Today's sports cars make 100 MPH feel like you're standing still. That means you can drive faster than ever. Giving into that urge is only natural. Here's why.
I live to drive fast. Don't believe me? I passed up a real career — one with respectability, a fat paycheck, and health insurance — to write about cars. But that writing is just an excuse to drive the fastest cars in the world on good roads and great racetracks and have someone else pay for it. Do I miss the nice house, the savings account, and the closet full of suits? I do when I'm counting backwards from one hundred while a surgeon draws purple lines on my skin, or when I'm sitting by the side of the road contemplating jail time by the glow of flashing red lights. But those things are shoved aside by adrenaline when I turn off a congested highway and see a "curves ahead" sign.
Driving fast is dangerous, illegal, and irresponsible. Society dictates that you shouldn't do it, but car manufacturers sell faster and more powerful cars every year. Twenty years ago, the fastest car in the world, the Ferrari F40, made 471 HP. Now you can buy a four-door Cadillac with almost 100 HP more. People want fast cars because driving fast is dangerous, illegal and irresponsible. In a society beset by mindless conformity, the fear of risk, and the pressing need to uncover President Obama's birth certificate, cars deliver an easy way to experience danger and control.
The danger inherent in fast driving is different from the risk you run as you tool back and forth to work and Wal-Mart. It's not "a car might run a light and hit me today," or "this bridge could give way and drop me into a river." It's "if I screw up, I'm going to die." One is passive, the other is active. The difference between the two is the difference between existing and living.
In a nutshell, that's the key. That need to exert control over your own fate is primal in nature, the lingering artifact of monkey heritage in the upright ape's mind. Man's ancestors didn't walk out of the woods because we could run faster or bite stronger than our relatives — we're unique because we use tools. What is a car if not the ultimate tool? What is driving fast if not using that tool to the fullest extent of its intended purpose?

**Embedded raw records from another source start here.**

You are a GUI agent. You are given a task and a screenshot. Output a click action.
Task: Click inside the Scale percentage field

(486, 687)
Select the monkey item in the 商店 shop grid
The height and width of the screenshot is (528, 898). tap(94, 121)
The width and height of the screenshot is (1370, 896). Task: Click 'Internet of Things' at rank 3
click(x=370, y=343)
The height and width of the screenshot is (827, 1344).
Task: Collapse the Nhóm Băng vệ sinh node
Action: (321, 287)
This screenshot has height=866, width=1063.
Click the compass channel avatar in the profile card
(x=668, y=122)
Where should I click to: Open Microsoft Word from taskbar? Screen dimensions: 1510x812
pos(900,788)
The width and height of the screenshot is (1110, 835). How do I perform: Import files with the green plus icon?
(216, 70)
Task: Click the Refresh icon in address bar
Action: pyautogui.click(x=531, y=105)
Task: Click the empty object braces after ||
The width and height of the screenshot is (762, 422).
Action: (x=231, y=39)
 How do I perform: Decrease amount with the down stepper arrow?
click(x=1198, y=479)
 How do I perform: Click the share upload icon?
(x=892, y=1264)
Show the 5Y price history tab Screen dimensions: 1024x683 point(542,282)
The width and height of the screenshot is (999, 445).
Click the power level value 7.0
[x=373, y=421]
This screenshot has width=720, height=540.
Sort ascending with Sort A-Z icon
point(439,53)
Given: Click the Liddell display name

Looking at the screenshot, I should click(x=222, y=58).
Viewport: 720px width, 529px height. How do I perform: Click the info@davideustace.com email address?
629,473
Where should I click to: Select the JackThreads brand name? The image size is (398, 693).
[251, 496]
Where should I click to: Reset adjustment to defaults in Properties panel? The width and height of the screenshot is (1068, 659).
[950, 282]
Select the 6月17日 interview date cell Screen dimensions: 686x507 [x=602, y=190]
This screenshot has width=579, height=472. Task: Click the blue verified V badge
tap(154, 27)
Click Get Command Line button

When Karl Benz insisted that a horse wasn't fast enough and invented a way to do better, he was solving his problem by creating a tool. Michael Schumacher isn't returning to Formula One because his wiener-schnitzel fund is running low; he's going back because existence without challenge bores him. When I post this piece, I'm going to walk out of my house, climb into an Audi S5, and speed, all because it's my nature to do so. I'm sorry, officer — I just can't help myself.